How Does Angular Momentum Affect a Ball Rolling Up an Incline?

[myko]

A hollow sphere with mass $$M$$ , radius $$R$$ , and moment of inertia $$I=2/3MR^2$$ about its center rolls without slipping with a initial center of mass speed $$v$$ towards a fixed ramp. It then rolls without slipping up the ramp. The ramp forms an angle $$\theta$$ with the horizontal. The coefficient of static friction between the ramp and ball is$$\mu_s$$ , and the coefficient of kinetic friction is $$\mu_k$$ .
How long will it take for the ball to reach its maximum height?
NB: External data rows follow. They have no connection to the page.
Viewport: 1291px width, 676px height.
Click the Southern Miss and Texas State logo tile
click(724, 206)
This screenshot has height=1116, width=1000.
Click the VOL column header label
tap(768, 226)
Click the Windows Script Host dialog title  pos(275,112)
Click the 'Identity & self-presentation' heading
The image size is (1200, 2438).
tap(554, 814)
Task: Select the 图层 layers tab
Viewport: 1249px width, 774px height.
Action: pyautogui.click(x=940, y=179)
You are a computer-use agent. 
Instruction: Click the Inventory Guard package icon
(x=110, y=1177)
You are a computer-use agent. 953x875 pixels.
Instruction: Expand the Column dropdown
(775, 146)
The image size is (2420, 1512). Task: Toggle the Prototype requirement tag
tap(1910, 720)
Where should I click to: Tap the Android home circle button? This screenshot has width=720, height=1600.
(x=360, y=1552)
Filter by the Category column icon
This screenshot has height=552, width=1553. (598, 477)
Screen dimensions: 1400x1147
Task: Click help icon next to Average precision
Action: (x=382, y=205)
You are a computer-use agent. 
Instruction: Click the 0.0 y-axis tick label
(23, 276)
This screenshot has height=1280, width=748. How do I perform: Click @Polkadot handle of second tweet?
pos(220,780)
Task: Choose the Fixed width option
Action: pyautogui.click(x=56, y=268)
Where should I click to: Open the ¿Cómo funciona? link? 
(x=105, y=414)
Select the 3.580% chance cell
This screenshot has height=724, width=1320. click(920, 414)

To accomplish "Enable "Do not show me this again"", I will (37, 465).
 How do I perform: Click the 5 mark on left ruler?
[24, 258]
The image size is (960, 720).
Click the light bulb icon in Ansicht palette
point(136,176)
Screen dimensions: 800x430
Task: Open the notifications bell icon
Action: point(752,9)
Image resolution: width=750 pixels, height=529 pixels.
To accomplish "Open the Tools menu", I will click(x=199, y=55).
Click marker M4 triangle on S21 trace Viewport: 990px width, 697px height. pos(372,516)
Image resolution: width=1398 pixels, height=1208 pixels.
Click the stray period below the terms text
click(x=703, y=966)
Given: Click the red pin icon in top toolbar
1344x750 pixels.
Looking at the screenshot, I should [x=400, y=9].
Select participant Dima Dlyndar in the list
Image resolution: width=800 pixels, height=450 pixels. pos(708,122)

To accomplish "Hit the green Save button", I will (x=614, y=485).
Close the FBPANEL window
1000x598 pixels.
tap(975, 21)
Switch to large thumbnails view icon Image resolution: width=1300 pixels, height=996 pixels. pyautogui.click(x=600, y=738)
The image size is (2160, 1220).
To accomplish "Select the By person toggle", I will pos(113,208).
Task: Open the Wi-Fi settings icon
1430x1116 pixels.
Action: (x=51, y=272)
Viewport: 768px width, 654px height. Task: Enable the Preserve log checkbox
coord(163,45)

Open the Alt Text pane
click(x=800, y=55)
I can find the height at which the ball stops using energy equation. But not really sure how to calculate time it takes to get there. I always get that $$t=v/g \sin\theta$$, but I think it is wrong

 

[olivermsun]

One thing you can do is write out the energy equation and notice that you have a relationship between velocity and height, from which you can get velocity or height vs time.

 

[myko]

Ok. So here is the energy equation: $$1/2Mv^2+1/3Mv^2=Mgh$$
from which I get this relationship; $$h=\frac{5}{6g}v^2$$
And now, I supose, I have to express the distance traveled on the incline.$$d=h/\sin\theta$$
Now I could find the acceleration $$a=v^2/2d=v^2sin\theta/2h$$
and from here I can get the time that it takes to slow down $$t=v/a=v\frac{2h}{v^2sin\theta}$$
is this correct?

 

[Nathanael]

Yes that is correct $t=\frac{5v}{3gsin(\theta )}$

I did it a much different way, though. (Involving the frictional force.)

Your way was easier, but you assumed constant acceleration.Edit:
If you assume constant acceleration, then the time is the distance (d) divided by the average velocity (in this case v/2)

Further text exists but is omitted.